** Opening Available records block **
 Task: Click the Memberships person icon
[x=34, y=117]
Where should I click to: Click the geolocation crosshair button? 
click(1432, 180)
** Closing Available records block **
** Opening Available records block **
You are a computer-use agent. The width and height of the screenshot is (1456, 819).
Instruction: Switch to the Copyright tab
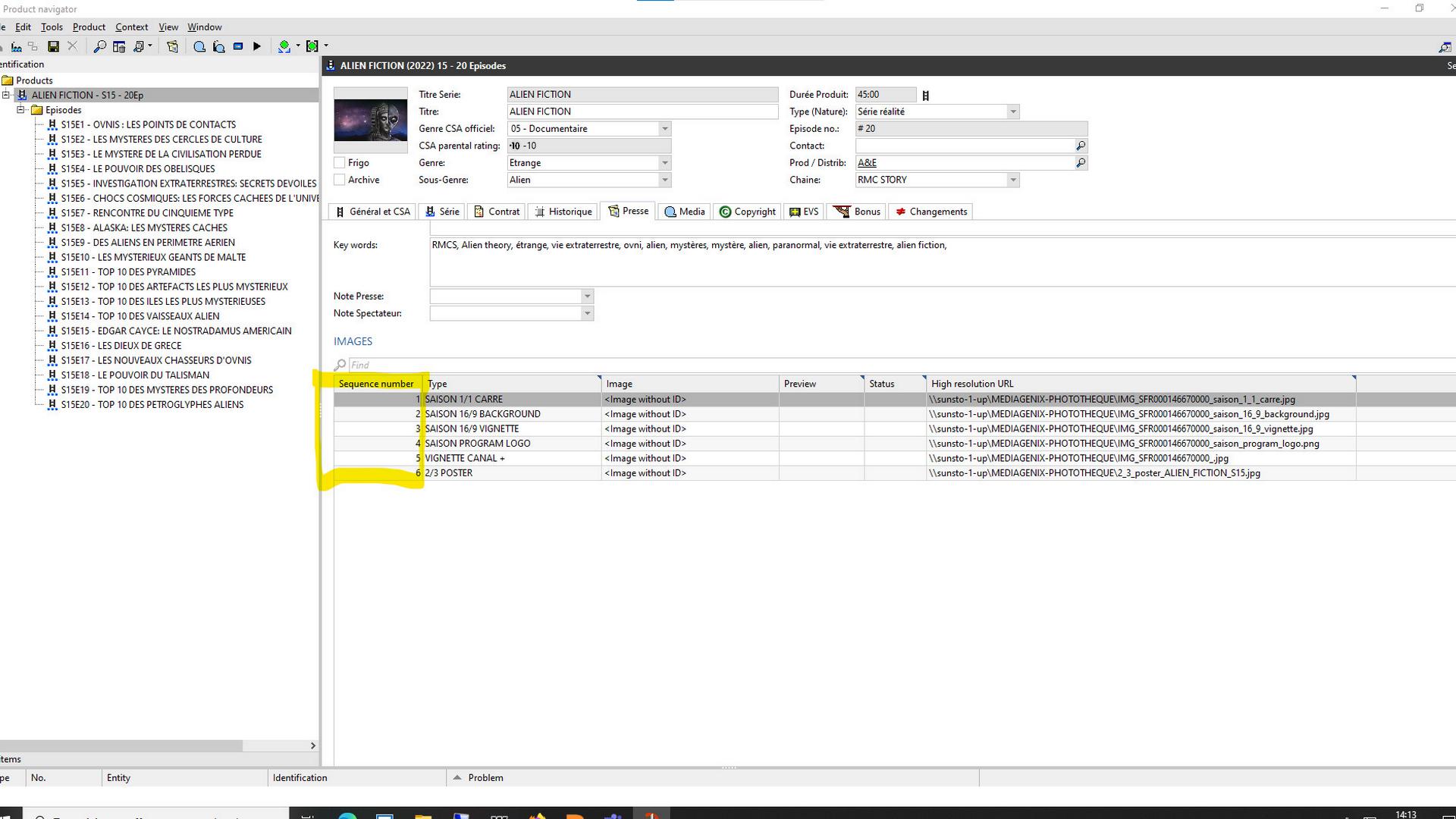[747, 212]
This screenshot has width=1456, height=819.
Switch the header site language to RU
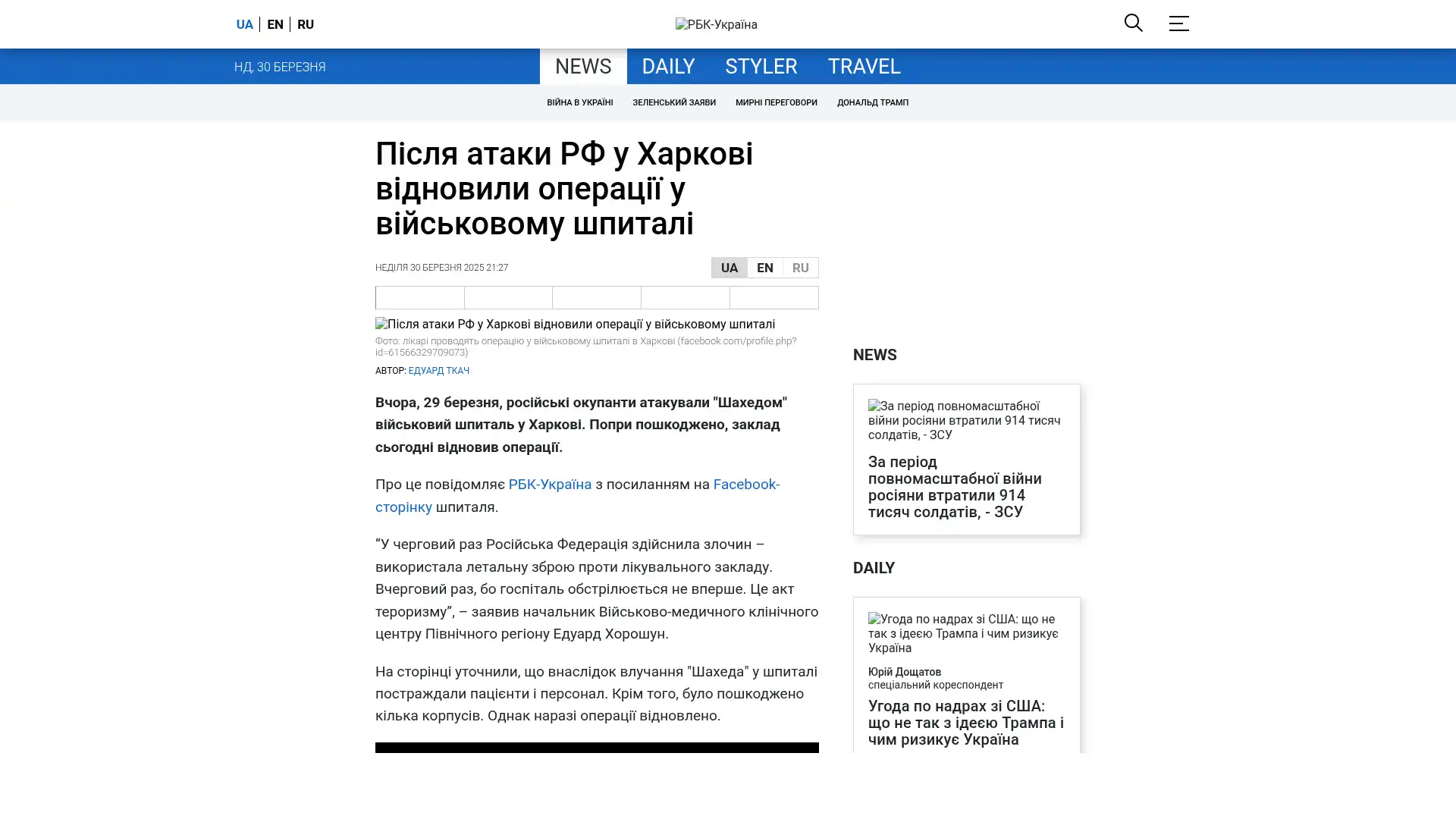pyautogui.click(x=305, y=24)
** Closing Available records block **
Task
Find all the lines with "height" in the data and copy them.

Solution
You are a computer-use agent. The width and height of the screenshot is (1456, 819).
This screenshot has width=1456, height=819.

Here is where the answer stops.